The structure is converted to the FE Model as beams, columns and bracings and simplified for the analysis. The actual cross section is a cross, simplified it into square section, The actual situation of structure is elevated from the ground by small vertical elements and joints are special elements combining wood and steel plates to stiffen intersection which are not placed in the model
Structure
Loads
Modules
The program and the division of the units are different and the structure is designed for each unit accordingly. Every module has axis for columns and beams, so that after the space program is aggregated, a structure can be placed inside. The structural raster has a step of 1,25m. Typical spans are 2,50m for the corridor and 6,25m for the class.
Optimization
For the optimization process the selection of different cross sections of Beams, the Size and the Location of Bracings are investigated. The smallest cross section was applied to columns in the optimization process.The analysis purpose is to use the least amount of structural material that is possible to lower the construction costs.The aggregation starts from the core component and while adding elements to the aggregation the monitored values can be seen for structural performance check. The results of the aggregation finally fall into structural requirements but, using the same cross section for all elements, the system is using far more material than necessary, therefore the result is not efficient.The first solution is to experiment with cross section optimization. Starting from a very slender section of 15 cm, the variety of sections utilized in this scenario overcomplicates the system composition. 20 cm has an overall balanced optimization, utilizing 3 cross sections but from this point the overall mass starts increasing again. The optimization continues here with 25 showing very good structural performance but relies on several 30 cm section beams. When the system reaches 30 it is back to the same cross section element and initial condition before the optimization. A better approach was to implement the system with steel rods to achieve stiffness with less structural material. In this case, the result overall of the cross section optimization from the 15 cm section, with the addition of bracing elements from the 0% ratio to 100%, fully braced system. Generally, for every case that the bracing doesn’t do much for the structure after 20-30% reduction rate but you can see the system overall weight is lighter when reinforced with rods keeping the cross section at 25 cm.

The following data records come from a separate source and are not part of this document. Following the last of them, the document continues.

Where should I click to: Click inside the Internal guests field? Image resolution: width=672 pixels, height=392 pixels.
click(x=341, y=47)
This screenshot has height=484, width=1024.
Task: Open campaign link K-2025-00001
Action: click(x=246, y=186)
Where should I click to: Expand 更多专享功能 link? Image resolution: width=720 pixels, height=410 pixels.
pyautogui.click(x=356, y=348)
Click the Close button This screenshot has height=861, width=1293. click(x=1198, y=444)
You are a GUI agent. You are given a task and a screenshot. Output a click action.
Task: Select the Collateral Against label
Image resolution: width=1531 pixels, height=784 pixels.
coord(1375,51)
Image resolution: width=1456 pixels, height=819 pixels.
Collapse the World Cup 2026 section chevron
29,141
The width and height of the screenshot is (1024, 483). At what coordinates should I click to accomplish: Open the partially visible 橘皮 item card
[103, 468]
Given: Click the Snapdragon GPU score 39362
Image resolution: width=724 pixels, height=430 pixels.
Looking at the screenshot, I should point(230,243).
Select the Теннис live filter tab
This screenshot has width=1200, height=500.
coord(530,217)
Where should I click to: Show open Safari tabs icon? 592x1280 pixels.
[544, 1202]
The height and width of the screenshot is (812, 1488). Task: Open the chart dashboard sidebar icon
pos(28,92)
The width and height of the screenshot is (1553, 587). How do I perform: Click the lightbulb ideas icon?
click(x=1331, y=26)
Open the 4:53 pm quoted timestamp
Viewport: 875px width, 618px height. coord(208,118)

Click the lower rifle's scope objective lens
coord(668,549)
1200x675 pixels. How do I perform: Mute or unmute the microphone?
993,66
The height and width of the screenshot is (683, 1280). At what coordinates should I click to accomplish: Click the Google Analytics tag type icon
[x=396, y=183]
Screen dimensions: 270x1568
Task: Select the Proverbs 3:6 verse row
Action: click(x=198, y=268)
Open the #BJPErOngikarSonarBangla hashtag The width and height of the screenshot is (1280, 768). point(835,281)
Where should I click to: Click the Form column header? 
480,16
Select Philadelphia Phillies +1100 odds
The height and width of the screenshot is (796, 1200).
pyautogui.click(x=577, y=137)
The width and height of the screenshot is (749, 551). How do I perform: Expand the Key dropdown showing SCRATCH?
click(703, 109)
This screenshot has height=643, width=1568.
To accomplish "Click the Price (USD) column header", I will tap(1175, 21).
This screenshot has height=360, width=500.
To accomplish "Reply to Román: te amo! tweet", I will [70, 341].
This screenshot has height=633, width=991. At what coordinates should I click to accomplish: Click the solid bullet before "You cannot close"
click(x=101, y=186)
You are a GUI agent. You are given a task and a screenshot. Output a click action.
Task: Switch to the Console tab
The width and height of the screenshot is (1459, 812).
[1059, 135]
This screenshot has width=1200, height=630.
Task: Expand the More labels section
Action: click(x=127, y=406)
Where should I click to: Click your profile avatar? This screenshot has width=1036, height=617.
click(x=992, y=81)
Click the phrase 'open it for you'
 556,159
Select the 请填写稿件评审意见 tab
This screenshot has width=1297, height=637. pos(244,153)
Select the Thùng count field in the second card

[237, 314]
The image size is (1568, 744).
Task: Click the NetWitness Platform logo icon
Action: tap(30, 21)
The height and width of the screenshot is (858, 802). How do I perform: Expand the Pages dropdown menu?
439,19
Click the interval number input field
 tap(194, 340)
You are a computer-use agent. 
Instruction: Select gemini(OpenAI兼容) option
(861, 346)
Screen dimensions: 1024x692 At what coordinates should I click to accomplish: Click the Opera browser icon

To conclude, this combination is selected as the best solution for the structure of this system. The system has the same cross section of 25×25 cm and 39 steel braces distributed in the structure to respond mainly to wind stresses. Using the same element is best for simpler assembly and bracing arrangement can secure the structural stability.
The overall final result compared with the amount of CO2 from the first resolution up until the optimization. The calculation is made manually knowing the amount of CO2 emissions of the used materials. In the first situation, the mass of columns and beams are extracted and multiplied by the CO2 emission of timber. Following slabs, walls and facade are calculated for CLT material. In the last situation in addition to the former calculations steel bracing CO2 emission is added. The massing amount is halved after the cross section optimization on beams and columns and addition of bracings. As a result, The CO2 emission is almost cut to half as well.